The Interior Department said there would be a delay in upcoming federal oil and gas lease sales last month because a Louisiana federal judge blocked the administration from using its much higher social cost of carbon value when it factors in the risks of climate change in decision-making on permits, investments, and regulatory issues. That changed last week when a federal appeals court ruled in favor of the administration. It issued a temporary permit to use $50 per ton of greenhouse gases emitted. The Biden administration is being allowed to refigure the metric of calculating the alleged cost to society from greenhouse gas emissions, at least temporarily.

“With this ruling, the Department continues its planning for responsible oil and gas development on America’s public lands and waters,” Interior Department spokeswoman Melissa Schwartz said in an email. “Calculating the social cost of greenhouse gas emissions provides important information that has been part of the foundation of the work the Interior Department has undertaken over the past year.”

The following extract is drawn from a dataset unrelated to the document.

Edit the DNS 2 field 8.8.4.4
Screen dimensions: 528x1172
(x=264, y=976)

The executive order signed by Biden was meant as a return to the bad old days of the Obama administration and its tendency to over-regulate as it picked winners and losers in business. It is no secret that Obama was anti-fossil fuel industry and Biden is more of the same. The idea is to continue to make drilling for oil and gas so cost prohibitive that the funding falls away and the industry collapses. During the Trump administration, regulatory red tape was cut and an all-of-the-above spirit prevailed. It is no coincidence that for the first time, the United States became energy independent during the previous administration.

By the way, I am extremely pleased that the nomination of Sarah Bloom Raskin for the Federal Reserve Board was pulled. The wife of Rep. Jamie Raskin, she was nominated for the position of vice chair for supervision, the Fed’s top banking regulator. Her past statements about monetary policy and climate change disqualified her for that job, in my opinion. She has argued that the Federal Reserve should stop lending to energy companies as a way to hasten the demise of fossil fuels and the oil and gas industry. She’s an activist who promotes the idea that the Federal Reserve should go outside its mandate and increase its role in climate change issues. Those of us who support the goal of America’s energy independence dodged a bullet when her nomination was pulled. She had no support from Republicans and when Joe Manchin voiced his objection, it was over.

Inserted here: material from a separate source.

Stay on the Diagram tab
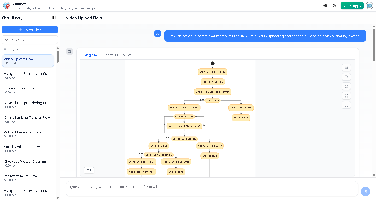[90, 55]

The Biden administration won in federal appeals court last week.

A federal appeals court in New Orleans on Wednesday granted the White House’s request to temporarily let federal agencies use Biden’s new cost-benefit analysis rules, which ultimately aim to slow climate change by making activities that emit greenhouse gases sharply more expensive.

A group of 10 energy-producing states, with the support of a raft of industry trade groups, claimed in their legal challenge that Biden’s formulas would cost the U.S. economy “hundreds of billions or trillions of dollars” and “may be the most significant regulatory encroachment upon individual liberty and state sovereignty in American history.”

The Interior Department said it continues to move forward with reforms to address “the significant shortcomings” in the nation’s onshore and offshore oil and gas programs.

“Specifically, the Department is committed to ensuring its programs account for climate impacts, provide a fair return to taxpayers, discourage speculation, hold operators responsible for remediation, and more fully include communities, Tribal, state and local governments in decision-making,” the agency said.

There is no word yet when the oil and gas leasing auctions will resume. The Bureau of Land Management was planning to hold lease sales in Western states until the February ruling against using the Obama-era calculation on the social cost of carbon. Industry groups like the Western Energy Alliance anxious for the sales to proceed.

“We have heard directly from BLM that the district court ruling caused them to stop progress because they would have had to change the analysis, but now that’s not the case, they can move forward,” Kathleen Sgamma, President of the Alliance, said in an email.

We should remember that lease auctions are only the first steps in the process. Next comes permits and mountains of paperwork and red tape. And, oil and gas drillers have to decide if it is prudent to pursue drilling during the Biden administration, given its hostile attitude to fossil fuels. At times like this, with energy prices skyrocketing, and the Biden administration going hat in hand to nefarious actors to beg for oil, it certainly is in our national interest to go back to what works and reestablish our energy independence.